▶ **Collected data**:
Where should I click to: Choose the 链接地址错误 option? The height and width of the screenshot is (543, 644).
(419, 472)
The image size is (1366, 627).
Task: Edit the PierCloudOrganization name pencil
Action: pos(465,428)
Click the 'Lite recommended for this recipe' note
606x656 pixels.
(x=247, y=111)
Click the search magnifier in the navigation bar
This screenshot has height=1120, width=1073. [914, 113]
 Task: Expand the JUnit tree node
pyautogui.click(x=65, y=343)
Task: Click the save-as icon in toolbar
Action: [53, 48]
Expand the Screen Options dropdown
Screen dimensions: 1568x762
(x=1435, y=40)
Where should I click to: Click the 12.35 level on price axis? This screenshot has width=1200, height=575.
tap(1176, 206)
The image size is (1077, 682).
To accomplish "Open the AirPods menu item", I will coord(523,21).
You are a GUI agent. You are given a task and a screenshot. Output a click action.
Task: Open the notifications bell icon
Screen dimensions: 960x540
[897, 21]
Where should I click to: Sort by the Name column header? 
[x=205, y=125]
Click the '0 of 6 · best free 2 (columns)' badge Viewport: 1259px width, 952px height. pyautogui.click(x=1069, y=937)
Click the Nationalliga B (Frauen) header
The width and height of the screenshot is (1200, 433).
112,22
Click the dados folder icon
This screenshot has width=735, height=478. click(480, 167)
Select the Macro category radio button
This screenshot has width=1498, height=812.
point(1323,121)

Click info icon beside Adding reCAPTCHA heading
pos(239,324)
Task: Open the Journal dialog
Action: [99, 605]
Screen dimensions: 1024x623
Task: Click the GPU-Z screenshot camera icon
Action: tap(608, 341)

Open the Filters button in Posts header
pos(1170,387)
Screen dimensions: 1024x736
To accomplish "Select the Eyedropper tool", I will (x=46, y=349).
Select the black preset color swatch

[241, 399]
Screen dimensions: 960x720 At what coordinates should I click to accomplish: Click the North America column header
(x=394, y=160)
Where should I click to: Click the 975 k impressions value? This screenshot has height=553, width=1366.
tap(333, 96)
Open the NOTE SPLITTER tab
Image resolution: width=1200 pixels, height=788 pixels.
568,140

▶ **WORK TO BE COMPLETED**: Once more, give all the records exactly as they were written.

▶ **ANSWER AREA**:
Where should I click to: Choose the 链接地址错误 option? The height and width of the screenshot is (543, 644).
(419, 472)
The image size is (1366, 627).
Task: Edit the PierCloudOrganization name pencil
Action: pos(465,428)
Click the 'Lite recommended for this recipe' note
606x656 pixels.
(x=247, y=111)
Click the search magnifier in the navigation bar
This screenshot has height=1120, width=1073. [914, 113]
 Task: Expand the JUnit tree node
pyautogui.click(x=65, y=343)
Task: Click the save-as icon in toolbar
Action: [53, 48]
Expand the Screen Options dropdown
Screen dimensions: 1568x762
(x=1435, y=40)
Where should I click to: Click the 12.35 level on price axis? This screenshot has width=1200, height=575.
tap(1176, 206)
The image size is (1077, 682).
To accomplish "Open the AirPods menu item", I will coord(523,21).
You are a GUI agent. You are given a task and a screenshot. Output a click action.
Task: Open the notifications bell icon
Screen dimensions: 960x540
[897, 21]
Where should I click to: Sort by the Name column header? 
[x=205, y=125]
Click the '0 of 6 · best free 2 (columns)' badge Viewport: 1259px width, 952px height. pyautogui.click(x=1069, y=937)
Click the Nationalliga B (Frauen) header
The width and height of the screenshot is (1200, 433).
112,22
Click the dados folder icon
This screenshot has width=735, height=478. click(480, 167)
Select the Macro category radio button
This screenshot has width=1498, height=812.
point(1323,121)

Click info icon beside Adding reCAPTCHA heading
pos(239,324)
Task: Open the Journal dialog
Action: [99, 605]
Screen dimensions: 1024x623
Task: Click the GPU-Z screenshot camera icon
Action: tap(608, 341)

Open the Filters button in Posts header
pos(1170,387)
Screen dimensions: 1024x736
To accomplish "Select the Eyedropper tool", I will (x=46, y=349).
Select the black preset color swatch

[241, 399]
Screen dimensions: 960x720 At what coordinates should I click to accomplish: Click the North America column header
(x=394, y=160)
Where should I click to: Click the 975 k impressions value? This screenshot has height=553, width=1366.
tap(333, 96)
Open the NOTE SPLITTER tab
Image resolution: width=1200 pixels, height=788 pixels.
568,140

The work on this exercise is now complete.